### MATÉRIEL DE L'EXERCICE
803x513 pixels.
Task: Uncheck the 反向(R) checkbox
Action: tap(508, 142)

==

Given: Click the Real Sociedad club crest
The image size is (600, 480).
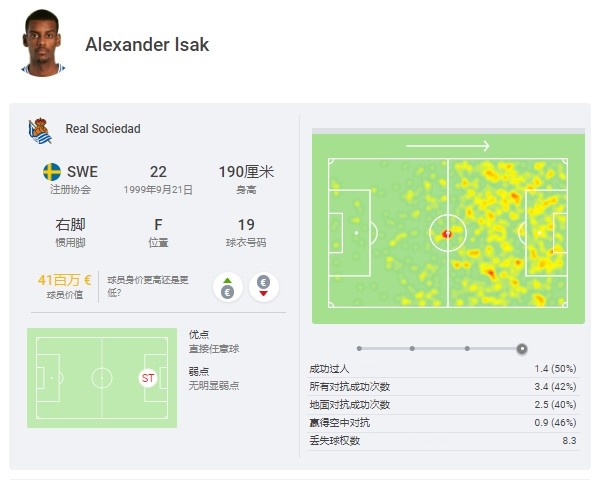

---

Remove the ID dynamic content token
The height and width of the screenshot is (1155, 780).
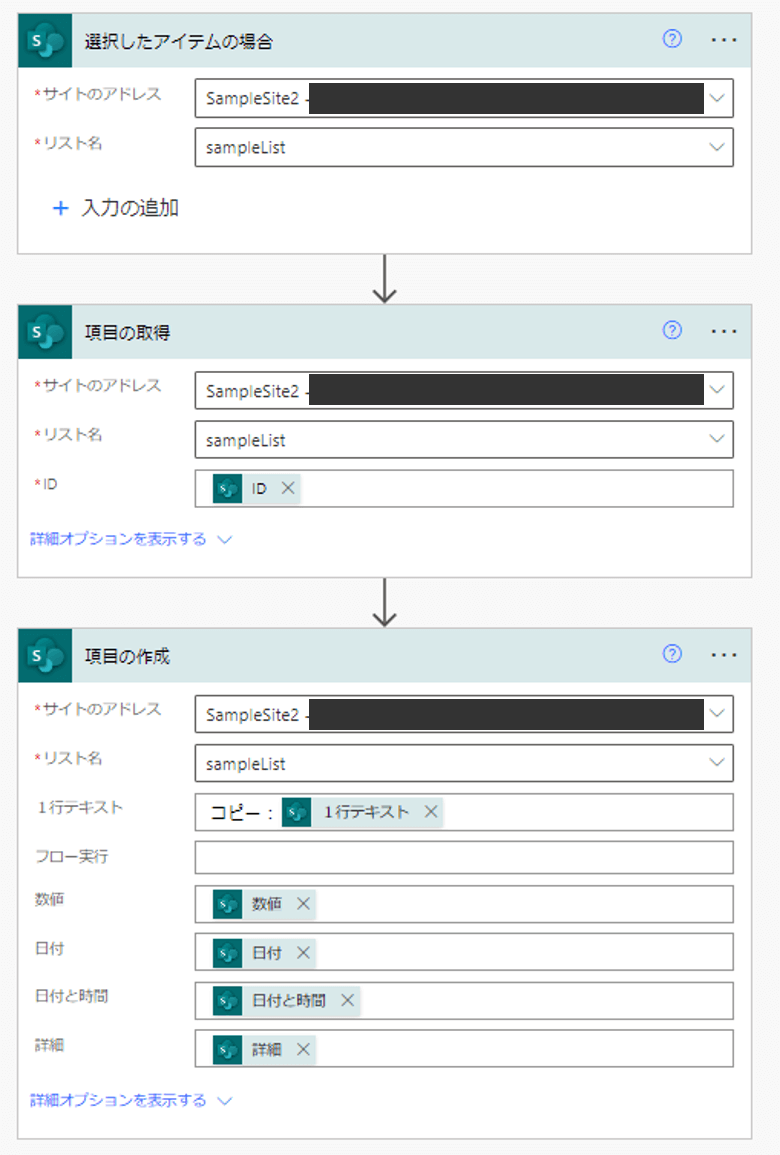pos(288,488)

### EXERCICE COURT
Réécrivez en CSV à deux colonnes, « consigne » et « valeur », le matériel situé entre les lignes contenant "Remove the ID dynamic content token" et "pos(288,488)", incluses. Mettez le texte et la réponse chacun dans un seul champ entre guillemets, remplacez les sauts de ligne par des espaces et laissez les images de côté.

### EXERCICE CORRIGÉ
consigne,valeur
"Remove the ID dynamic content token The height and width of the screenshot is (1155, 780).","pos(288,488)"